Sin embargo, organizaciones defensoras de derechos humanos y partidos progresistas expresaron fuertes críticas. Diversas ONG advirtieron que la normativa podría ampliar el uso de centros de detención y aumentar los riesgos para personas vulnerables.
Entre las voces críticas se encuentra Mélissa Camara, quien calificó el acuerdo como “vergonzoso” y aseguró que incorpora discursos y propuestas que, según ella, vulneran derechos fundamentales de las personas migrantes.
Por su parte, representantes de organizaciones humanitarias señalaron que la creación de centros de retorno fuera de Europa podría generar dificultades jurídicas y cuestionamientos sobre las garantías efectivas para los migrantes.

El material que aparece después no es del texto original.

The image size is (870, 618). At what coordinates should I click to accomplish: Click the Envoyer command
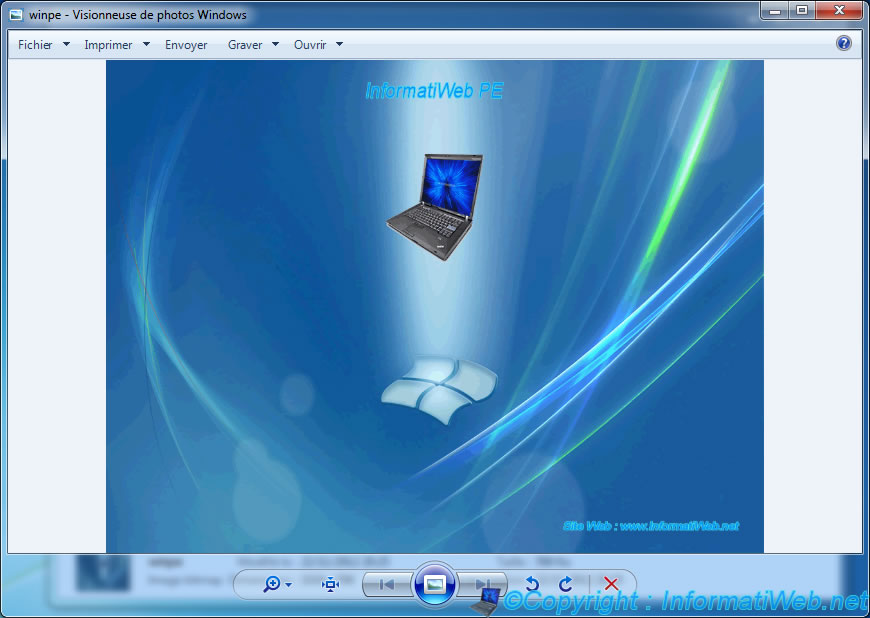186,44
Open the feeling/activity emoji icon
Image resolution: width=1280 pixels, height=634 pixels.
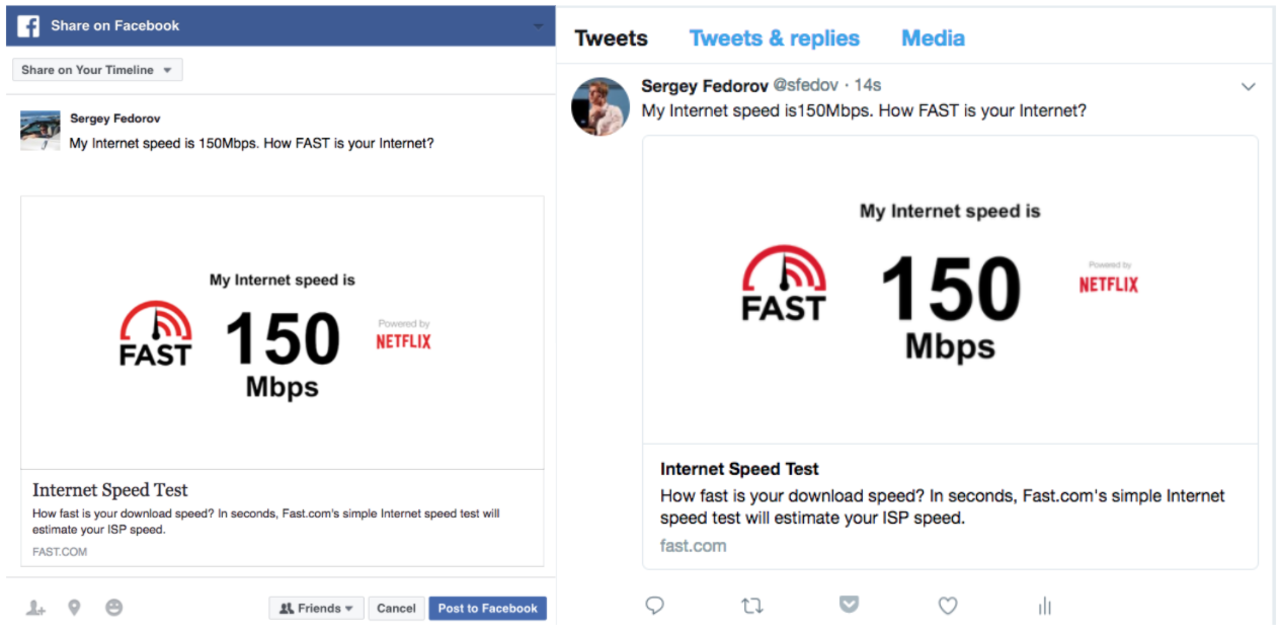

La reforma surge en un contexto de creciente presión política sobre la migración en Europa y en momentos en que varios gobiernos buscan endurecer sus políticas fronterizas ante el avance de movimientos políticos contrarios a la inmigración.
Aunque el acuerdo político ya fue alcanzado, el reglamento aún deberá recibir la aprobación formal del Parlamento Europeo y de los Estados miembros antes de entrar definitivamente en vigor. Una vez publicado oficialmente, la mayoría de sus disposiciones comenzarán a aplicarse de inmediato, mientras que otras tendrán un período de adaptación de hasta un año para permitir ajustes en las legislaciones nacionales.